First of all, we ought to make a distinction between joke design and design joke. A design joke takes into account the subject of design in its own specificity. Contrarily, but not oppositely, joke design is the “set of methodologies” dealing with the construction of the joke in its generic manner. To sum up, joke design is generic in its specificity, while a design joke is specific in its generality.

Hence, if one wishes to joke design a good design joke, one must pertain to certain rules:

(1) A design joke should always relate to the socio-economic-political context in which it is set. Without an attentive consideration of the socio-economic-political context, the joke will not be funny, as every joke is in itself a socio-economic-political construct.

(2)  When designing a joke, one has to take into careful account the set of scales on which the joke is dependent.
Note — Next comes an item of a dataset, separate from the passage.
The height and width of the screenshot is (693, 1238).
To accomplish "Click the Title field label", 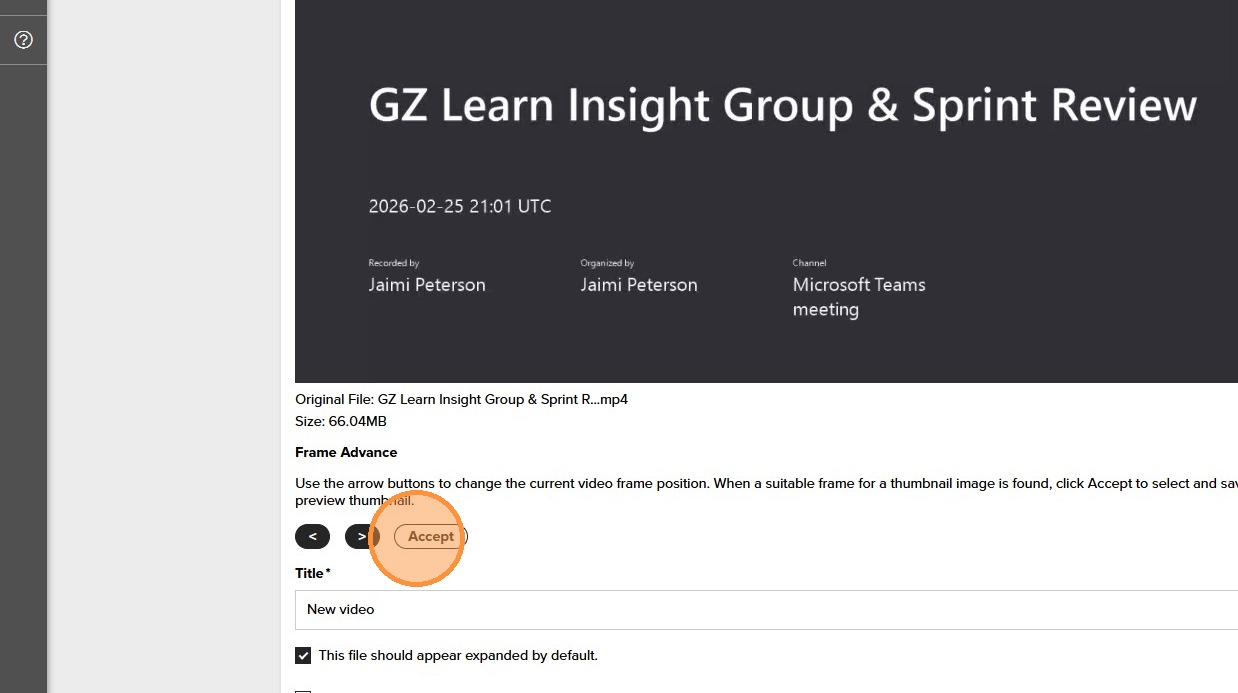I will [x=310, y=574].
It should always refer to the human scale of the protagonist of the joke. In the instance in which the joke’s protagonist is set in a cafe’, the joke should relate back to the scale of the cafe’, and, again, to the scale of the city. Nevertheless, ultimately the joke should refer back to the scale of the joke itself.

(3)  A design joke should represent an all-encompassing taxonomy, like the one suggested by Patrik Schumacher, condensing everything in the “tectonics”.

To sum up again, once we have taken into consideration the different ways in which the different contexts and contents of a design joke are differently understood by different communities, we can now conclude that the practice joke design is actually, by its own definition, ahistorical and mono-disciplinary. Still, though, very interstitial.